SNMP data collection modes within the Network Management Software LoriotPro

SNMP data collection modes within the Network Management Software LoriotPro

Introduction 

With most of the SNMP Network Manager software like LoriotPro there are many ways to carry out status and performance indicator SNMP collection on monitored devices. This article explores these different ways, their advantages and disadvantages. LoriotPro is primarily an SNMP MANAGER in the strict sense of the SNMP standard, but it is also able to perform collections of any type using other protocols, databases, files, WEB access, XML, etc. SNMP collections are mainly covered in this document, but other types of data can be collected using the same modes.

The choice of an SNMP collection mode (method) is directly related to the following questions:

  1. How quickly should network administrators be informed of a malfunction? (responsiveness)
  2. How many devices have to be monitored and what are their access times? (milliseconds or seconds)
  3. How many performance indicators or statuses have to be collected on the devices? It is likely that not all monitored indicators have the same criticality.

Based on this information it will be easier to determine:

  1. If the mode of data collection must be passive or active or a combination of both.
  2. The period of the data collections in active mode.

Passive mode versus active mode

In passive mode, the SNMP manager (LoriotPro) waits to receive SNMP packets informing it of a change of status or an anomaly. These packets in the SNMP standard are called Trap or Notification. On receipt, the packets are analyzed and, in the event of a response with values judged outside the thresholds, the alarms are generated and the monitoring dashboards updated.

In active mode it is the SNMP manager (LoriotPro) who regularly polls the equipment, in case of non-response or response with values judged out of the thresholds, the alarms are generated and the monitoring dashboards updated.

Advantages of the passive mode:

  • Economical in bandwidth. If there are no anomalies on the equipment, there is no flow generated.
  • Alarms and anomalies are immediately reported to the manager and administrators

Drawbacks of the passive mode:

  • If there is packet loss by the network or simply loss of the connection link, the SNMP manager is not informed and anomalies can go unnoticed. SNMP trap packet use UDP protocol which is more likely to be dropped by congested routers. This drawback disappears when the device supports SNMP Inform and retransmission in case of non-acknowledgments. This risk is also reduced with LoriotPro because the regular PING polling makes it possible to have an alarm in case of loss of connection with an IP device.
  • Some devices do not have an SNMP agent capable of sending Trap or the available Trap does not allow having a relevant and exhaustive monitoring.
  • Only statuses can be monitored, flow and trend values cannot be captured or difficult to get except for RMON capable devices.
  • Since the source of the packets is multiple, access security is more difficult to manage and complicates the firewall rules.
  • The formats of the TRAP are very disparate and variant which makes complex the installation of filters and difficult to treat for the SNMP manager
  • Filters in place can only be tested by simulation (available with LoriotPro) or in rare cases where equipment can generate them on demand

Benefits of active mode:

  • Far less sensitive to packet loss and especially alarms are possible in case of loss of connection with the monitored device.
  • Collection of any type of variable at regular intervals
  • Collection frequency adjustable according to the criticality of the device or indicator being monitored.
  • Repetition of the collection in case of failure (retry)
  • Adjustable abort time in case of non-response (Timeout)
  • Richness of performance indicators (MIB Object) available

Drawbacks of active mode:

  • It generates more traffic on the network
  • It may overly stress the monitored device.
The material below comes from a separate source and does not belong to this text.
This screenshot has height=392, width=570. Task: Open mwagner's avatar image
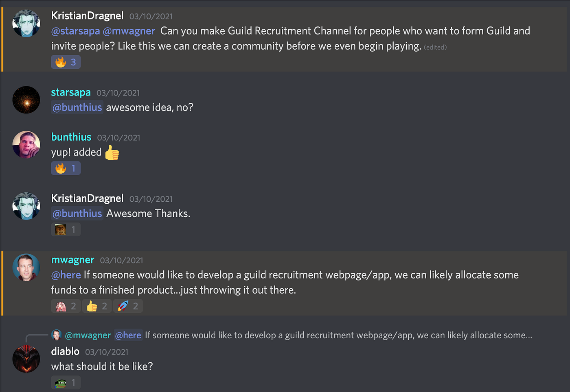pyautogui.click(x=26, y=267)
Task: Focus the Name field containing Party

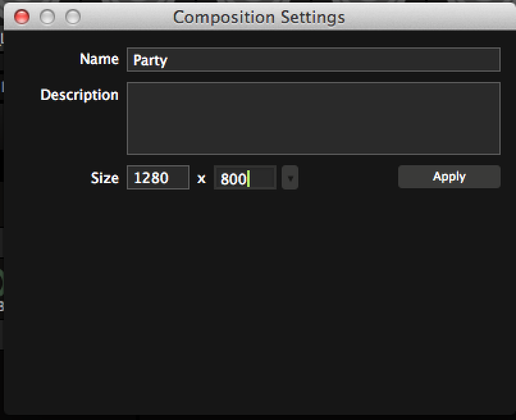Action: pos(313,60)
After choosing a mode of collection, active or passive, the volume of collections, the frequency of collections and the expected reactivity will guide the choice of collection tools.

Here are the different collection tools that this document explores in the following chapters

  • Collection of SNMP Trap and Notification (passive mode, very responsive close to real time and for large volumes)
  • Collection with asynchronous Poller (active mode, very reactive close to real time and for large volumes)
  •  Collection with Bulk Threshold Control plugins (active mode, low responsiveness and unpredictable update delay for an average collected data volume)
  •  Collection with ActiveView dashboards (active mode, low responsiveness and unpredictable update delay for an average collected data volume)
  •  Collecting with Audits (active mode, very responsive close to real time and for large volumes)
  • Collecting with Audits and Global Objects (active mode, very responsive close to real time and for large volumes)
  • Scheduled Collection in Task Scheduler (Active Mode)

 Collection with SNMP Trap & Notificaction (mode passif)

Principle

LoriotPro collects the Trap or SNMP notification sent by the devices into a receiving tray. SNMP Traps are displayed in the order they arrive. The filter configuration for each type of trap makes it possible to count these. Counters can then be used to change the status of graphic objects in ActiveView dashboards. Filters can also be used to send alarms to administrators (sound, mail, SMS, etc.)

 Advantages

  • Simplicity of concept, easy to understand
  • Responsiveness of the solution, administrators are notified almost in real time.

Drawbacks

  • It is a passive mode of collection (see chapter introduction).
  • All devices must be configured to send their Trap to the SNMP manager.
  • Potential lack of SNMP agents to send traps or lack of information in their content (poor design). The quality and relevance of supervision depend on the richness of the SNMP agents in the equipment.
  • For each Trap and each device, it is necessary to set up a separate filter which can lead to important configuration times.
  • Trap filter processing is sequential, the delay between reception and filter action cannot be predicted.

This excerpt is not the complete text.